*GOAL OF THE EXERCISE*
Set each record down exactly, excluding all images.

(Records from a collection)

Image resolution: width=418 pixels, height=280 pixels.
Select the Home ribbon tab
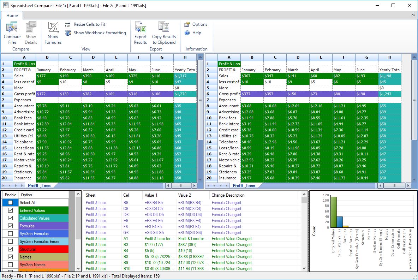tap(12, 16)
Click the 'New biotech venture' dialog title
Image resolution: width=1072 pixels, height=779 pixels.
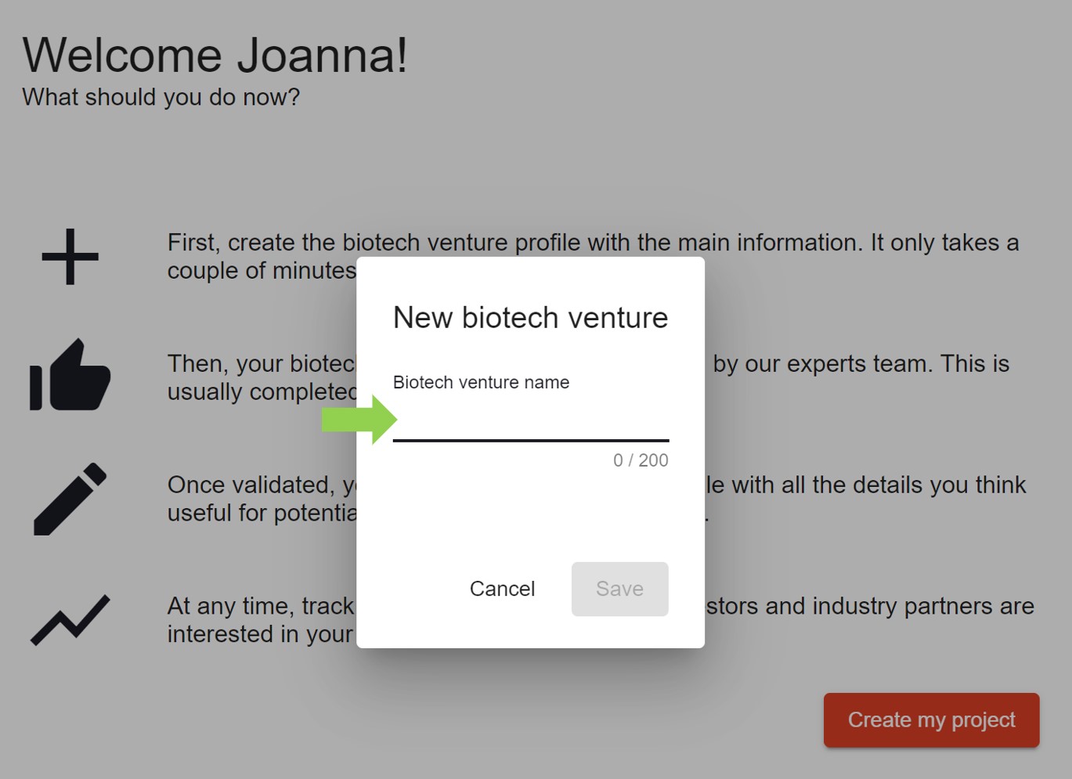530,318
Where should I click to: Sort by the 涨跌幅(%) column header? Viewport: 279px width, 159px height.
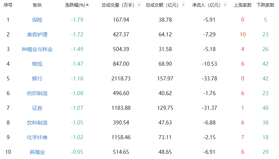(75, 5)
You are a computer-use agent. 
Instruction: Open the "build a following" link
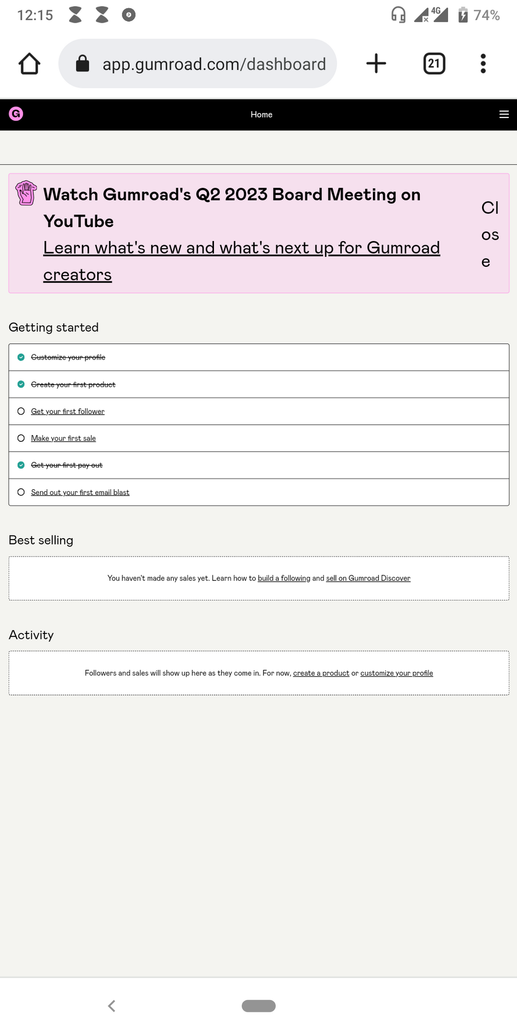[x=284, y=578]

*ANSWER SPACE*
Image resolution: width=418 pixels, height=280 pixels.
Select the Home ribbon tab
tap(12, 16)
Click the 'New biotech venture' dialog title
Image resolution: width=1072 pixels, height=779 pixels.
530,318
Where should I click to: Sort by the 涨跌幅(%) column header? Viewport: 279px width, 159px height.
(75, 5)
You are a computer-use agent. 
Instruction: Open the "build a following" link
[x=284, y=578]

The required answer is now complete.